I've got some clients who have requested some fairly large fully sublimated shirt orders which we cannot handle in house. I've never outsourced our work to China but I'm very open to building relationships with a few reputable overseas manufacturers.

Please let me know if you have any recommendations who can help us. We currently need to quote a 200 piece shirt order and also a 15,000 piece shirt order...each fully sublimated.

Thanks,

Kevin


----------



## renderpromo (Dec 1, 2011)

Kevin, 

I can recommend a few places we use if you like. Let me know if we can help.

Matt
CEO
Render
Apparel & Promotional
matt[USER=106286]@Ren[/USER]derapparel.com


----------



## Jason's_Place (Nov 1, 2009)

Keep it in the States!


----------



## binki (Jul 16, 2006)

conde does them


----------



## mgparrish (Jul 9, 2005)

kbupp said:


> I've got some clients who have requested some fairly large fully sublimated shirt orders which we cannot handle in house. I've never outsourced our work to China but I'm very open to building relationships with a few reputable overseas manufacturers.
> 
> Please let me know if you have any recommendations who can help us. We currently need to quote a 200 piece shirt order and also a 15,000 piece shirt order...each fully sublimated.
> 
> ...


That 15K piece order buys you a jumbo press and 42 inch printer, and a nice car, why not just do them yourself?


----------



## dazzabling (Sep 21, 2011)

http://www.t-shirtforums.com/referrals-recommendations/

Place a request here and people can give you their information. I agree keep it in the States

Also, check printer listings Dye Sublimation - Find T-Shirt Printers - custom t-shirt printers reviewed at PrinterListings.com

You can PM TSF member Riderz Ready, I know he does sublimation 

http://www.t-shirtforums.com/members/riderz-ready.html

RiderzReady.com | Theme Dev Site


----------



## kbupp (Aug 11, 2010)

I've had some bad experiences with Conde and their sublimation department in the past and don't really want to venture down that road again.


----------



## kbupp (Aug 11, 2010)

I actually have a 30x40 GK press and a epson 9700 but it's still not worth my time to do orders of this size in house.


----------



## royster13 (Aug 14, 2007)

The idea of keeping it in the states is a great idea until someone else undercuts you by 40% and you can not make the sale....


----------



## Riderz Ready (Sep 18, 2008)

Of course we would all like to keep as much in the states as possible but the person who really determines where the jerseys are made is the person asking for the quote not kbupp. 

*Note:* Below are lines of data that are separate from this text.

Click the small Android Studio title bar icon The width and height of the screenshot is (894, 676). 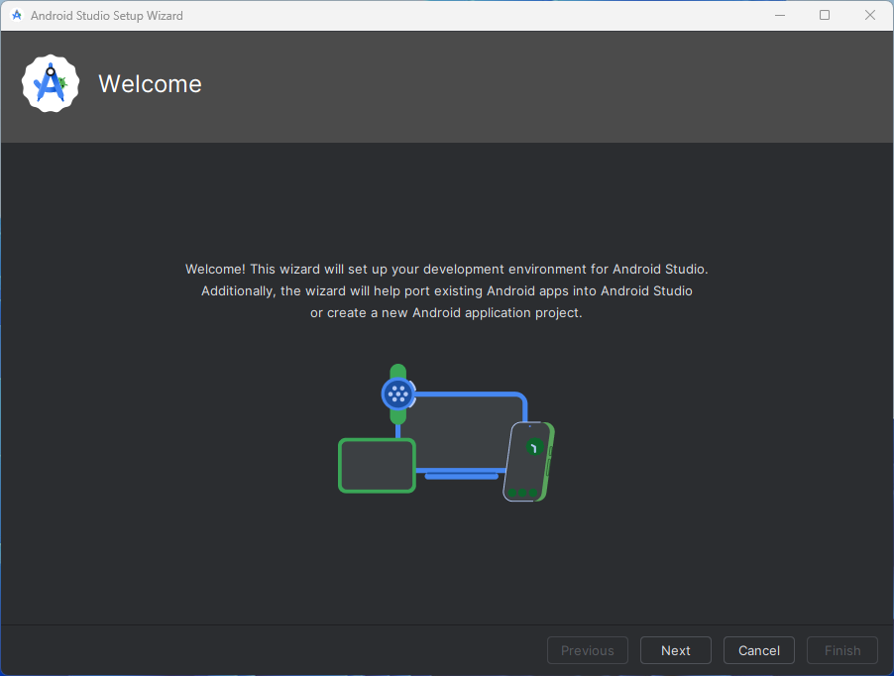(x=16, y=16)
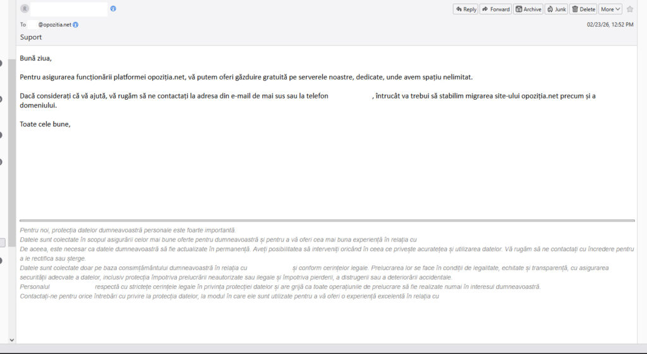Select the @opozitia.net recipient address

coord(54,25)
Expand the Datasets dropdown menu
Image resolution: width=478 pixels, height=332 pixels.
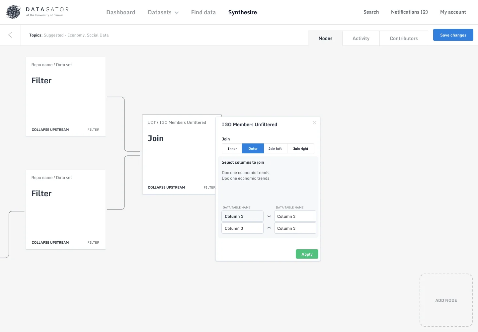(163, 12)
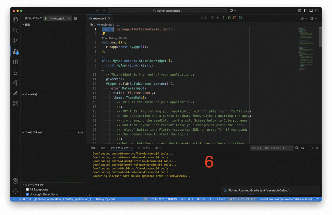The width and height of the screenshot is (332, 215).
Task: Enable the All Exceptions breakpoint checkbox
Action: click(x=28, y=189)
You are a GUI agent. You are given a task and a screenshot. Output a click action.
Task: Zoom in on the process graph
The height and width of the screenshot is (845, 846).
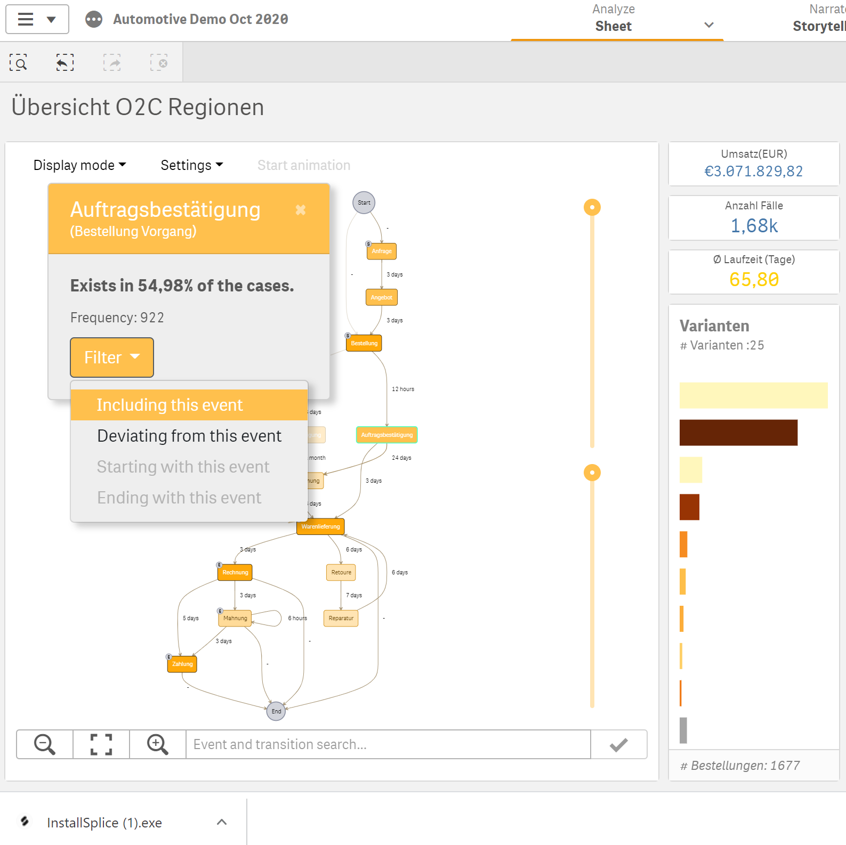coord(158,744)
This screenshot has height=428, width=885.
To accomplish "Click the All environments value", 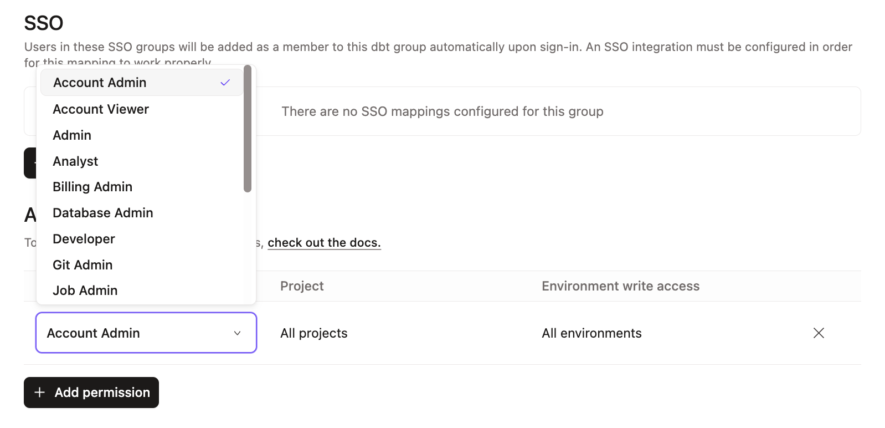I will [591, 333].
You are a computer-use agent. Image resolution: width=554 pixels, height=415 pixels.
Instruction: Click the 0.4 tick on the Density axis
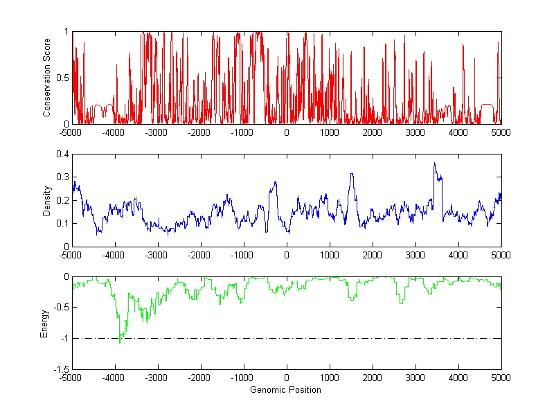pyautogui.click(x=62, y=154)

If the person requesting the quote does not specify "Made In The USA" this will in fact be done overseas whether it be kbupp or someone else. 

As an FYI - production on 15,000 units would be virtually impossible for most of us smaller shops. A single press/printer may get you 50 jerseys/shirts a day. Typically a good seamstress can do about 5 units an hour. It would take you a year to complete the project.

If you do go overseas for the 15,000 units you really need to be careful. The number one thing people forget to consider in this market is colors. If you provide any artwork, whether it be in the USA or espcially overseas, and they print using your color values you could be in for a very large surprise. If you are careful, request samples and color charts you should be ok.

Good luck!


----------



## Riderz Ready (Sep 18, 2008)

kbupp said:


> I've had some bad experiences with Conde and their sublimation department in the past and don't really want to venture down that road again.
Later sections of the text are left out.